It's made me really conscious of doing it to other people (I think), because I know we seem like a pack of wolves to outsiders.

Introverts in our family are not like introverts elsewhere. My parents still think I'm shy enough to warrant intervention.


Vortex - Sep 07, 2010 12:03:24 pm PDT #1504 of 30000
"Cry havoc and let slip the boobs of war!" -- Miracleman

My brother thought that he had a weak personality until he went to college. He realized that it wasn't that he had a weak personality, it's that everyone else's personality in the family was on steroids.
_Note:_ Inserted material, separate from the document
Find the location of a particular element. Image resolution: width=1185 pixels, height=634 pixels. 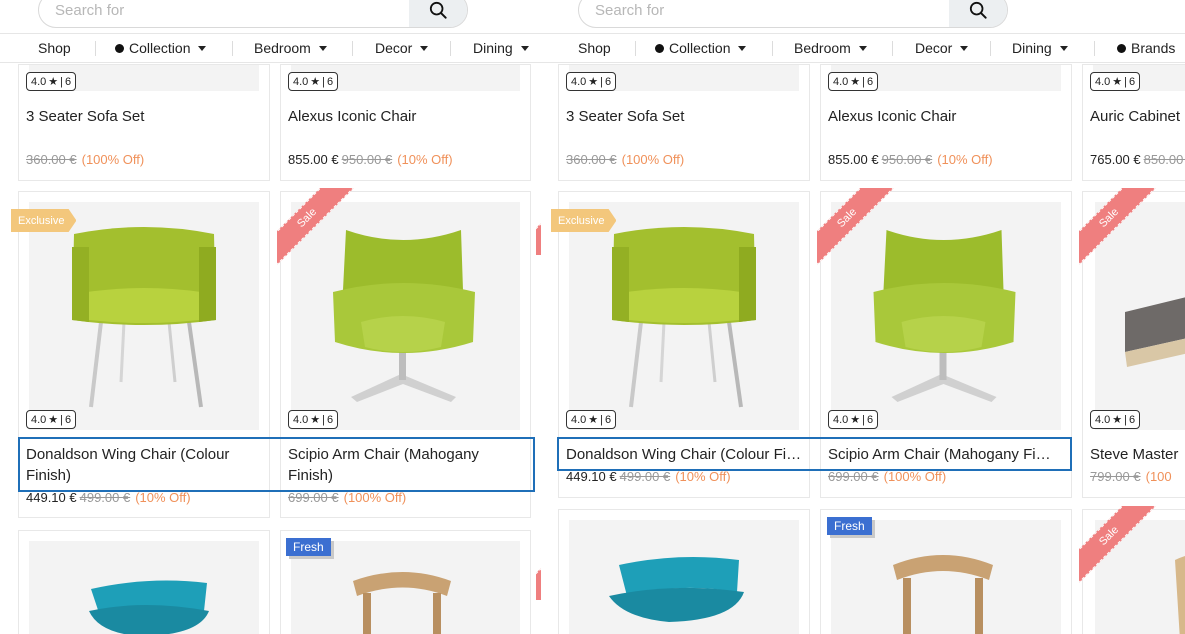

omnis_audis - Sep 07, 2010 12:04:45 pm PDT #1505 of 30000
omnis, pursue. That's an order from a shy woman who can use M-16. - Shir

Seems I did too good of a job yesterday at outside work gig. And today they don't need me. Oh well. There goes a couple hundred bucks. Hopefully being cool about it will mean they will open the door for future shows a bit easier. But hey, that means I got the day to myself. In a very introverted way (yes, I'm reading the article). Only on page one so far, aside from the happiness thing, the other thing I am boggled with, that there is a Shyness Research Institute at Indiana University Southeast.

I'm not sure if I'm more on the shy side, or introvert side.


erikaj - Sep 07, 2010 12:05:51 pm PDT #1506 of 30000
Always Anti-fascist!

I'm right on the border of introverted and extroverted. Like James Taylor and Amy Tan, who have similar Meyers- Briggs as me.(Which I wouldn't remember if the grouping hadn't been a little odd.)


Jars - Sep 07, 2010 12:10:38 pm PDT #1507 of 30000

When I was a kid, people always told me I was shy, and then a teacher told me that shyness was just arrogance, because I expected people to be paying attention to me, so I interacted more after that. Which, obviously I was not shy, just introverted, and the teacher was a bitch.

ETA - "Their cognitive fatigue testifies to the fact that "acting counter-dispositionally is depleting."" is the truest thing ever. I can be as socially gregarious as you like, but I will have a limit and I will need to sit quietly and maybe nap afterwards. That shit is work.